Los fichajes de Doherty y Reguilón también han sido influyentes, como el de Hojbjerg. Ambos jugadores son más eficaces en la estrategia de presión y bloque bajo defensivo propuesto por Mourinho, así como en su reacción y aporte cuando los Spurs contragolpean. El hecho de que también haya habido ocasiones en las que el entrenador ha dado instrucciones a su doble pivote para que ocupe posiciones más retrasadas para proteger los pasillos interiores o incluso para situarse en la línea defensiva –acción que habilita a los jugadores de banda a que se mantengan más avanzados- aumenta la flexibilidad táctica. El 4-4-2 con las líneas más retrasadas ayuda al equipo a adaptarse a defender en bloque bajo durante largos períodos, algo que ha acabado teniendo éxito.
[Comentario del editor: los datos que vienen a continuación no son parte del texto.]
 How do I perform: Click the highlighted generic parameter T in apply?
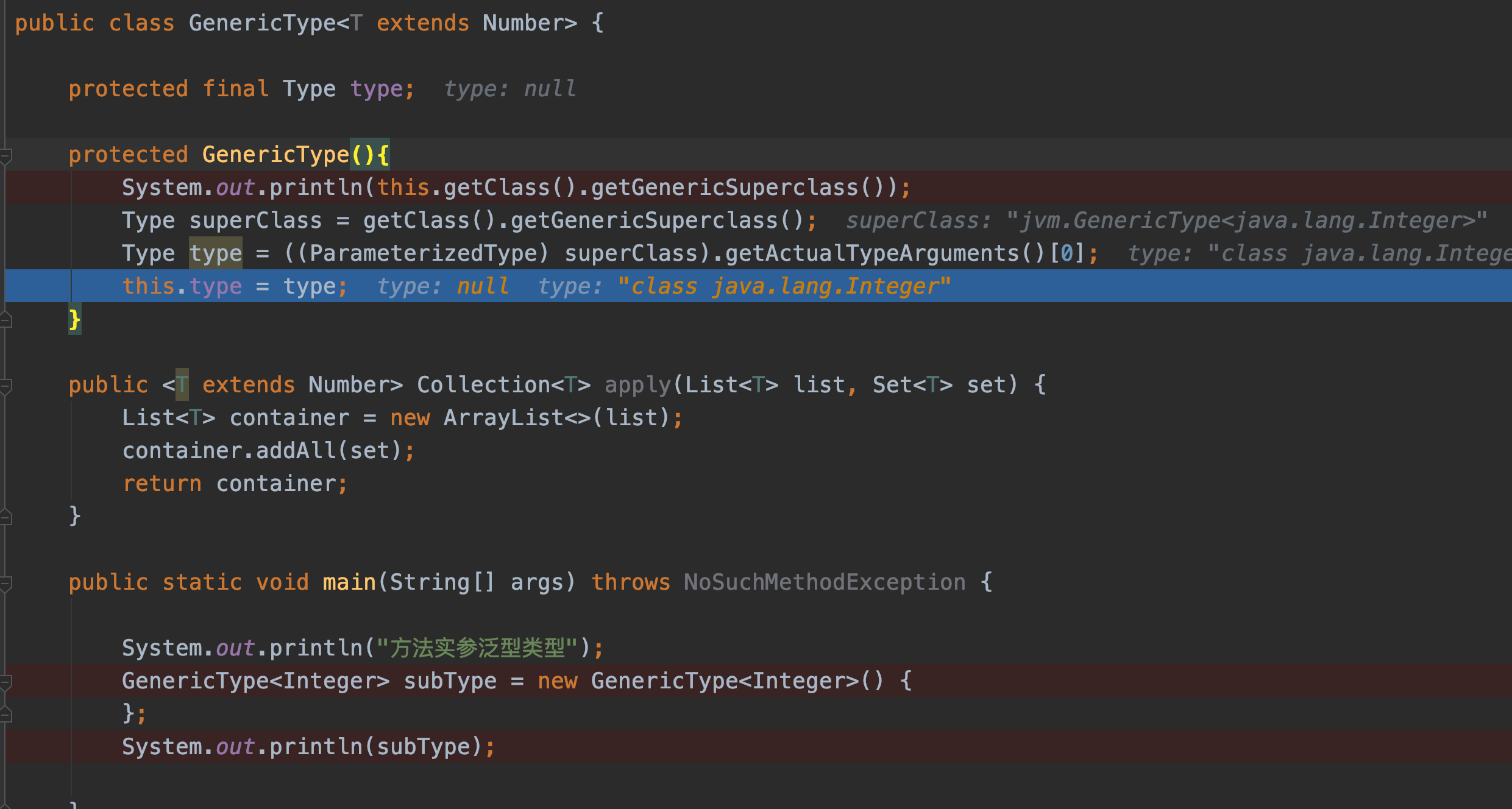182,385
Otro tema constante de la gestión de Mourinho ha sido durante mucho tiempo su capacidad para adaptar la naturaleza de sus entrenamientos y su estrategia a los jugadores de los que dispone. Tal vez sólo en el United no llegó a lograrlo plenamente. La agresividad del Oporto de Mourinho en presión tras pérdida contribuyó en gran medida a su éxito, dominando el equipo portugués en el ámbito nacional y en Europa. En su primera etapa con el Chelsea, los mediocentros con capacidad de recuperación se utilizaron para fomentar la amenaza ofensiva que suponían extremos atléticos como Damien Duff, Arjen Robben y Joe Cole, sumándose los delanteros en apoyo de los jugadores de banda para llegar a zona de remate.
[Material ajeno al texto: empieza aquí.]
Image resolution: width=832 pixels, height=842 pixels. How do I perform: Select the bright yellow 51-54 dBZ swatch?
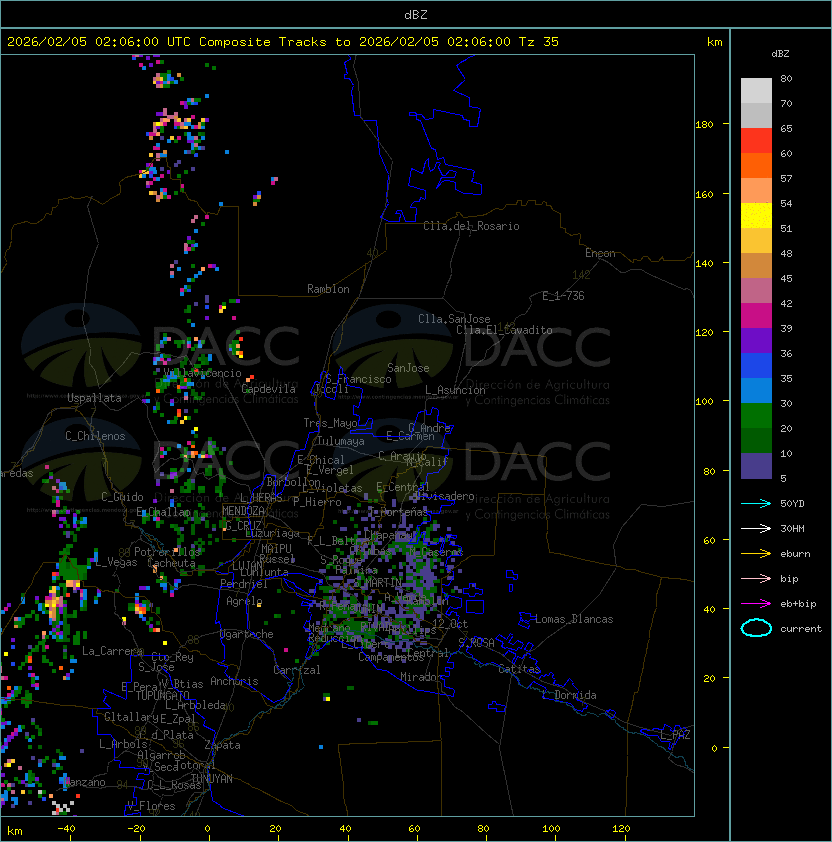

El Inter carecía de la energía y la juventud del Oporto, y de la velocidad y la ferocidad del Chelsea, por lo que era incapaz de mantenerse tan arriba durante tanto tiempo como esos otros equipos lo hacían. Así, en sus dos temporadas en Italia, el equipo de Mourinho se construyó sobre un bloque bajo extremadamente organizado para desgastar mental y estratégicamente a los oponentes. A una defensa segura y experimentada se sumaba un ataque igualmente experimentado (arriba). Al dejar el Inter por el Real Madrid, y heredar un ataque más joven (abajo), desarrolló entonces un equipo basado en las transiciones, brillando en las acciones al contragolpe desde posiciones más retrasadas. Un veloz Cristiano Ronaldo fue apoyado más consistentemente por Ángel Di María, y Gonzalo Higuaín o Karim Benzema como delanteros.
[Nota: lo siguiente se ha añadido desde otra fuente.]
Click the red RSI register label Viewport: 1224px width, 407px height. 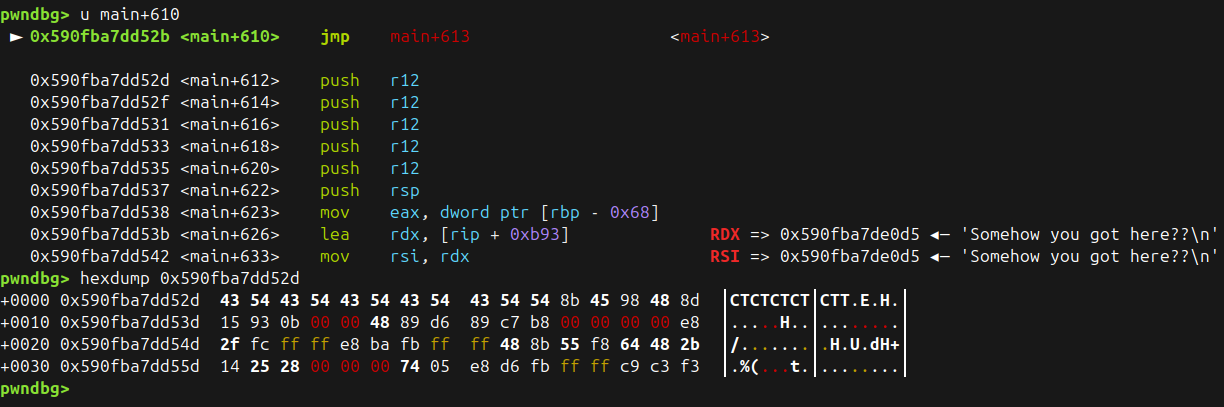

Durante su tiempo en los Spurs han existido elementos de muchos de sus clubes anteriores. La profunda organización defensiva mostrada contra otros grandes equipos de la Premier League evoca su época con el Inter, que se desarrollaba en un bloque bajo compacto para convertir las pocas oportunidades generadas. El manejo de las transiciones defensivas, y la presión agresiva más amplia y el deseo del equipo de proteger las debilidades que, de otra forma, se pondrían de manifiesto, recuerda al Oporto. Del mismo modo, su potencial de contraataque, su mayor apoyo por bandas y su potencia a la hora de lanzarse en ataque sobre un jugador referencial se asemeja a lo que se vio cuando Mourinho estuvo con el Real Madrid.